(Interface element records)
==========
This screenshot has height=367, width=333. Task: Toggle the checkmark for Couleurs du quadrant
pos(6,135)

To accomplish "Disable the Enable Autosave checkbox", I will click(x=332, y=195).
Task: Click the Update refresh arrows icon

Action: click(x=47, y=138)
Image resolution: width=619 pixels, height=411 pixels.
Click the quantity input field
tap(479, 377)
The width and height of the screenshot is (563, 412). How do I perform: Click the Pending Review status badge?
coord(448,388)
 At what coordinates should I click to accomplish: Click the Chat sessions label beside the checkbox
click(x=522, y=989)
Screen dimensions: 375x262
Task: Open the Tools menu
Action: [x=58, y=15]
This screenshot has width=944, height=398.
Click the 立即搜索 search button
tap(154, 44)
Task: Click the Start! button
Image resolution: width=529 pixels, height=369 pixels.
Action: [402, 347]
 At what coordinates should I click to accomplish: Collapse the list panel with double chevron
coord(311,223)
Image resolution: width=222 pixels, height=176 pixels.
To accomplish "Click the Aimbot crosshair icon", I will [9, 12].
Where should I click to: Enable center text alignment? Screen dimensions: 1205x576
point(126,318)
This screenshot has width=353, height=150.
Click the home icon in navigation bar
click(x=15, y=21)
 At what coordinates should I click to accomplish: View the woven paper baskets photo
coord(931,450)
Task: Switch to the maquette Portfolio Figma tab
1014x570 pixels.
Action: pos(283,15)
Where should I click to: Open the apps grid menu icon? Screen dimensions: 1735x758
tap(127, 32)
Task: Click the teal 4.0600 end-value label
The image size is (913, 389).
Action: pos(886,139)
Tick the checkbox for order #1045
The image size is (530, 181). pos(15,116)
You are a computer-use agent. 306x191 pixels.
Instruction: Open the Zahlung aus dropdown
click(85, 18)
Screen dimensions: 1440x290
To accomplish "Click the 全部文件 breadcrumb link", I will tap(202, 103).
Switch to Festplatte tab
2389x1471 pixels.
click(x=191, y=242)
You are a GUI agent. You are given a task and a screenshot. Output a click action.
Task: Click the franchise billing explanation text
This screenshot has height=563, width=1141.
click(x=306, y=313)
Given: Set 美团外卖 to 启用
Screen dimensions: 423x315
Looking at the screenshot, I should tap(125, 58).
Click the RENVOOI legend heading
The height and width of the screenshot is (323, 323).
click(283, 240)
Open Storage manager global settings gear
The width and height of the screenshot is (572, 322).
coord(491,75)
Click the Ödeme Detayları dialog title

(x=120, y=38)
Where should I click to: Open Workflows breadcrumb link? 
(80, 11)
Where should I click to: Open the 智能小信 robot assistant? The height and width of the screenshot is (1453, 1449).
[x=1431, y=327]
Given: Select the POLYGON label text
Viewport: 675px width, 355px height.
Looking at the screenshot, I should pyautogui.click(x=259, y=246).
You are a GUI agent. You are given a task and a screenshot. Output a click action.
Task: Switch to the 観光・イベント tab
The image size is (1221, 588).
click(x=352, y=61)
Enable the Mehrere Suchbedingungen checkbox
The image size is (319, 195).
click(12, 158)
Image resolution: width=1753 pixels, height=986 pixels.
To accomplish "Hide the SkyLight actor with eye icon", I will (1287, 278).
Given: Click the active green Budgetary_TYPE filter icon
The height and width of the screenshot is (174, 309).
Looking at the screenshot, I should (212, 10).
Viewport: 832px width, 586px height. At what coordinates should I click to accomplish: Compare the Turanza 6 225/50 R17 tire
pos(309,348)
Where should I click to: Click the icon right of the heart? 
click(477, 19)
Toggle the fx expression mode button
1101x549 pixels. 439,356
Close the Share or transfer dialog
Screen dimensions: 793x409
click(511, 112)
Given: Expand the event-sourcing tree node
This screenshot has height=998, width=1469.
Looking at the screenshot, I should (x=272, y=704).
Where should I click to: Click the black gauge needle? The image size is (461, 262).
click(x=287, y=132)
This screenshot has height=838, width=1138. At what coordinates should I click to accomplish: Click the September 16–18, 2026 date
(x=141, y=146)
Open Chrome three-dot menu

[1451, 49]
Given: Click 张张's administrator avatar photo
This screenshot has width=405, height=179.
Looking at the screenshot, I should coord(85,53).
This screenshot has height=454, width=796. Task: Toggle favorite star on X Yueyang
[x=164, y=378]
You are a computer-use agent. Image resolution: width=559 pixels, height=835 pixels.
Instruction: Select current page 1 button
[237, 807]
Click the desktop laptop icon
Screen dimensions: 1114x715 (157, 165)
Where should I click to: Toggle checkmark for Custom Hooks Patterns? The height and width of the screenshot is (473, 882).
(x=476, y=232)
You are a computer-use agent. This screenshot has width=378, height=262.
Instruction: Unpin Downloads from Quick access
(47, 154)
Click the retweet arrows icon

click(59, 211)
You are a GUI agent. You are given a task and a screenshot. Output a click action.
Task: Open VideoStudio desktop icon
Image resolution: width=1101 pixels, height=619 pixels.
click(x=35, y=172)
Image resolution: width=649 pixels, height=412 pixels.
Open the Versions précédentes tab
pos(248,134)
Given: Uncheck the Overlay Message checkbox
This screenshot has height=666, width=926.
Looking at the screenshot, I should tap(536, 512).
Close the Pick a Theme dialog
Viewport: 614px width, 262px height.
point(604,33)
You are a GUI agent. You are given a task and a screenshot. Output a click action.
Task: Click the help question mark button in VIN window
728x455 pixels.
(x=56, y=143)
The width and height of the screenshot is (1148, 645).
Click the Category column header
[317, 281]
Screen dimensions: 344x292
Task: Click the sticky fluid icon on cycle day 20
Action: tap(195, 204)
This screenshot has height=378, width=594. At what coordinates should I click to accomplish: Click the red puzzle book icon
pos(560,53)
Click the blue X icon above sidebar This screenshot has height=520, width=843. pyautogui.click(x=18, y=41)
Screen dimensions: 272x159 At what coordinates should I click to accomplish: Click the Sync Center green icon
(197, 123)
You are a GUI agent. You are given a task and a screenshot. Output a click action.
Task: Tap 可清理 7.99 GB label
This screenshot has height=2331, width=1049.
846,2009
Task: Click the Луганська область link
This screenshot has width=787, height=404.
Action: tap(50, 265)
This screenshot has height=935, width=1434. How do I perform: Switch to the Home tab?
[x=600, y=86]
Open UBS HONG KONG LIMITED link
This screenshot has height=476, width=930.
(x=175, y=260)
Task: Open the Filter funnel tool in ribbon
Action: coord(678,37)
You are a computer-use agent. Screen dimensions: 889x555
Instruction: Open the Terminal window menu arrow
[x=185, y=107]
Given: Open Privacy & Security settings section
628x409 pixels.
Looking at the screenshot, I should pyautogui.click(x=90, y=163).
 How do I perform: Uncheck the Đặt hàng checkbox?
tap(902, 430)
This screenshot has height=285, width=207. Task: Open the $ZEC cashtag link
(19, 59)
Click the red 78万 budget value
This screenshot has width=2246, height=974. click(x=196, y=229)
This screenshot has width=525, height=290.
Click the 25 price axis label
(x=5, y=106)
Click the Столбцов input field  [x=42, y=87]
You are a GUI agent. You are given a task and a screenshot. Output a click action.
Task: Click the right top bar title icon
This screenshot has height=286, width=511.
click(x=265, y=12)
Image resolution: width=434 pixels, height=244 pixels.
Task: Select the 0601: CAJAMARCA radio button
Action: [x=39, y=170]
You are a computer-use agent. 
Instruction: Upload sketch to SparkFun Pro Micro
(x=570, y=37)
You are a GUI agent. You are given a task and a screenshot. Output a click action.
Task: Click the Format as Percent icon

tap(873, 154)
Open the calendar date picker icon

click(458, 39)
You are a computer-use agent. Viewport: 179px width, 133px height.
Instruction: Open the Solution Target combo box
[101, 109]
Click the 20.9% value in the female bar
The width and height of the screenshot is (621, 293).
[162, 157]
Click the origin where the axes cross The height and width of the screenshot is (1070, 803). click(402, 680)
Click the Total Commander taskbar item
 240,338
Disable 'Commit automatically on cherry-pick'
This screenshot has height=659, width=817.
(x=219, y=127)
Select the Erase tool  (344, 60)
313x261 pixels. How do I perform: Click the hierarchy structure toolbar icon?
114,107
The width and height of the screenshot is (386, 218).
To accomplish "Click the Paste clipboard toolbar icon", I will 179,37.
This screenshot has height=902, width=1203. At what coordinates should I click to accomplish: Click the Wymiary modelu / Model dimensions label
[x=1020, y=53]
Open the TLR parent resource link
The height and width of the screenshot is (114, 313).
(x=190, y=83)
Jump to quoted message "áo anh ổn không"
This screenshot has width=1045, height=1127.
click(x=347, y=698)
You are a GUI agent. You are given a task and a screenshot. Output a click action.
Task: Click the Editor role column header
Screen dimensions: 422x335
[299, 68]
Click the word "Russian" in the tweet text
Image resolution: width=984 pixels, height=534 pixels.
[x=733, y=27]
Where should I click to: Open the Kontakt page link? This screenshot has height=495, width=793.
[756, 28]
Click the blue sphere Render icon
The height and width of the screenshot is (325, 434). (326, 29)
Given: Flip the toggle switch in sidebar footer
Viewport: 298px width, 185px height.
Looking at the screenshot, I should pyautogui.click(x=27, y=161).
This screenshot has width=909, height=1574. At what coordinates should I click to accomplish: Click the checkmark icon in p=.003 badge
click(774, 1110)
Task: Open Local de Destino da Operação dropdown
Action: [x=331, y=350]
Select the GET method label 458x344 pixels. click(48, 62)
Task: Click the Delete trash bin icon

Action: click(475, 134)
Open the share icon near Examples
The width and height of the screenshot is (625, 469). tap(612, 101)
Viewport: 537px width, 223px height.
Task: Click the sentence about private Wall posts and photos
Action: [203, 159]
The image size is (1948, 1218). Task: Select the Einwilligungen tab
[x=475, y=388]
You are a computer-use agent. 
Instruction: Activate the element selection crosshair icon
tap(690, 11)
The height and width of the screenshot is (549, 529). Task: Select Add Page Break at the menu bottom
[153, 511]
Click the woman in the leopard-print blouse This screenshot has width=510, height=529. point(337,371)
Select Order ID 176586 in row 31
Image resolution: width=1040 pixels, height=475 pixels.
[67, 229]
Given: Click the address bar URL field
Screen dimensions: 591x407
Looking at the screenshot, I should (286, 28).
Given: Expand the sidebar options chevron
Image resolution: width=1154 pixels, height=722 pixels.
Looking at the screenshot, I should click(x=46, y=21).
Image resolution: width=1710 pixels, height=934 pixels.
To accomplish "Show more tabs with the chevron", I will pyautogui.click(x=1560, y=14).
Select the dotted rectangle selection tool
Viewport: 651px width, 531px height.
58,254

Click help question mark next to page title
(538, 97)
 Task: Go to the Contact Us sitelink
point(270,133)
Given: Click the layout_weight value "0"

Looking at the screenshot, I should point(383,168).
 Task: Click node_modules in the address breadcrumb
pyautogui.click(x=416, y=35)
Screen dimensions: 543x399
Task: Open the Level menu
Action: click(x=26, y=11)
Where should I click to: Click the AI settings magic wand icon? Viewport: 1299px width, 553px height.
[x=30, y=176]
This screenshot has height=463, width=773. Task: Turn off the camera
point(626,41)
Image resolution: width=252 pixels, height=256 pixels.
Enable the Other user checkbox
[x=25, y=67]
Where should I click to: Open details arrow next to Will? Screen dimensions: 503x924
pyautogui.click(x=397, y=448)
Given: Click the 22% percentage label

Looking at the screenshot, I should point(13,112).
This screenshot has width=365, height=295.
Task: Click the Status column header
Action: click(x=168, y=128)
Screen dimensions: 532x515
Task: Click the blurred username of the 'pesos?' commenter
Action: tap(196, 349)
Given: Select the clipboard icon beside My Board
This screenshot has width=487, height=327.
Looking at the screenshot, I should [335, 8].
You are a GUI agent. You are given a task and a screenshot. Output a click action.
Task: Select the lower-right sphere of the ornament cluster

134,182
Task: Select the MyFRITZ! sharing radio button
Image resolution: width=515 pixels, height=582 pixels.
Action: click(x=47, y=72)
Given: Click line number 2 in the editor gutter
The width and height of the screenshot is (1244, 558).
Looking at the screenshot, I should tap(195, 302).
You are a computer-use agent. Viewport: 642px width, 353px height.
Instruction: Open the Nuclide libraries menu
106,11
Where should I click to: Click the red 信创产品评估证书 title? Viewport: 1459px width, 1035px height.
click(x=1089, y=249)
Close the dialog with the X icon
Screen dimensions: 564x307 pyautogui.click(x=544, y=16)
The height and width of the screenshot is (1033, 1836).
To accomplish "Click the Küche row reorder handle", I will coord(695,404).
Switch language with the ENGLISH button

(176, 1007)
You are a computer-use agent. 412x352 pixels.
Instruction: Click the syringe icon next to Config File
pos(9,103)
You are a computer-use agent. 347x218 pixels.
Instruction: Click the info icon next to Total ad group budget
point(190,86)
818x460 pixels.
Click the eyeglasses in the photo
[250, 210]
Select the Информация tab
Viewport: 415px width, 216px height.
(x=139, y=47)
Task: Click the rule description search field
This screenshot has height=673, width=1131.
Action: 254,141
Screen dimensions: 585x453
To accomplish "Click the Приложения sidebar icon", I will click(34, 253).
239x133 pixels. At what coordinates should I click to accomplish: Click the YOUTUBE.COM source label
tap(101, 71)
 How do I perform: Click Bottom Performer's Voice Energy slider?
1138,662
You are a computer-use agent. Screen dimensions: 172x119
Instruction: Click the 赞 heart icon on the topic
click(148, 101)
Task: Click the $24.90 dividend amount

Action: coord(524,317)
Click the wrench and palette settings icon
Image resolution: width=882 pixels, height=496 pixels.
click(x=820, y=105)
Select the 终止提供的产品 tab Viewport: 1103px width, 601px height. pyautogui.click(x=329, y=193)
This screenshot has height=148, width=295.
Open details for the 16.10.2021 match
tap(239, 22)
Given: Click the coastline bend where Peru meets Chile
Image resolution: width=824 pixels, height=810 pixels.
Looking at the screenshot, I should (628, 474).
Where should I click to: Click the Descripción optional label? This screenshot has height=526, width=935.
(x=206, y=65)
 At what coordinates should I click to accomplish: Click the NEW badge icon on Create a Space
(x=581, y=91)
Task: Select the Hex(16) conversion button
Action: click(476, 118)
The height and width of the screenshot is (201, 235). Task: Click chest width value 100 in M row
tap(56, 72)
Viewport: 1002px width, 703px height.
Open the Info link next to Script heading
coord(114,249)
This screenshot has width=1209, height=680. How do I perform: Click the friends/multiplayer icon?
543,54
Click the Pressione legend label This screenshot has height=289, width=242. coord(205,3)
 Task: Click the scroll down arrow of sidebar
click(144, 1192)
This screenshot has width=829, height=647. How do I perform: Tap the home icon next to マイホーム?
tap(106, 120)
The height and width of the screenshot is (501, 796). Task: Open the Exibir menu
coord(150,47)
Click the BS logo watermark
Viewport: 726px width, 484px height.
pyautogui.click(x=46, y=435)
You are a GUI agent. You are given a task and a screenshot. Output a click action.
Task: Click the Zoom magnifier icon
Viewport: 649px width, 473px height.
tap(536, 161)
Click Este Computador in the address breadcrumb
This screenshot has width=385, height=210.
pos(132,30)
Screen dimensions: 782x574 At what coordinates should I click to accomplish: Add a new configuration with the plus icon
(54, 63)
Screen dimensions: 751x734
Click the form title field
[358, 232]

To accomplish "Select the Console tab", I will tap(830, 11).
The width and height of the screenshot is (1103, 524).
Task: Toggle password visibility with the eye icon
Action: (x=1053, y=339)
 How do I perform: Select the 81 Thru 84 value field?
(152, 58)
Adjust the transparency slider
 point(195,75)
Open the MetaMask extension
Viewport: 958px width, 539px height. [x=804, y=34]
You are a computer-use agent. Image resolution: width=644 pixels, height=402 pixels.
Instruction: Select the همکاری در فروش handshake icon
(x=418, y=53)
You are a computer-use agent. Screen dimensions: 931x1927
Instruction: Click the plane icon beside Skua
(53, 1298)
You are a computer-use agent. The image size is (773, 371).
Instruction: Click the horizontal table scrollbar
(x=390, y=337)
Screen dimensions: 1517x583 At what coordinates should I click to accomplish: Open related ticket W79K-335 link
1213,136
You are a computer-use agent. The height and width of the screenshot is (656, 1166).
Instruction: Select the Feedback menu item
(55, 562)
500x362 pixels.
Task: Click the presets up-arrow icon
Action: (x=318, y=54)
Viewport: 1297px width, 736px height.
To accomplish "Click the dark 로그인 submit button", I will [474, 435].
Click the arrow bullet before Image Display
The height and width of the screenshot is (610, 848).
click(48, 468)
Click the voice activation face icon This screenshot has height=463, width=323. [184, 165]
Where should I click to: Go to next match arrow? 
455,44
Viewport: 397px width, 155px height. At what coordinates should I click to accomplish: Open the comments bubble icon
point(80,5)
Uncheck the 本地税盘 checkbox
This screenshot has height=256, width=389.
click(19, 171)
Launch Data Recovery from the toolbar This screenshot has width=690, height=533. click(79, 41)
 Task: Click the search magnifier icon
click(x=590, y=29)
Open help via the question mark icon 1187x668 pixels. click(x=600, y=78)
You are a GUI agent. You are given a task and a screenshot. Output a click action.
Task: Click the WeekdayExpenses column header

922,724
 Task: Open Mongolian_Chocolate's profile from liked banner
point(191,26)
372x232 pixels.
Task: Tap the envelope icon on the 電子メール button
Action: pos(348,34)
==========
▸ Short task: Rewrite only the part of the listing that opens with the line containing "Where should I click to: Click the icon" and closes with the line containing "[x=164, y=378]". Change "heart" to "bookmark" and leave everything else unchanged.

▸ Written solution:
Where should I click to: Click the icon right of the bookmark? 
click(477, 19)
Toggle the fx expression mode button
1101x549 pixels. 439,356
Close the Share or transfer dialog
Screen dimensions: 793x409
click(511, 112)
Given: Expand the event-sourcing tree node
This screenshot has height=998, width=1469.
Looking at the screenshot, I should (x=272, y=704).
Where should I click to: Click the black gauge needle? The image size is (461, 262).
click(x=287, y=132)
This screenshot has height=838, width=1138. At what coordinates should I click to accomplish: Click the September 16–18, 2026 date
(x=141, y=146)
Open Chrome three-dot menu

[1451, 49]
Given: Click 张张's administrator avatar photo
This screenshot has width=405, height=179.
Looking at the screenshot, I should coord(85,53).
This screenshot has height=454, width=796. Task: Toggle favorite star on X Yueyang
[x=164, y=378]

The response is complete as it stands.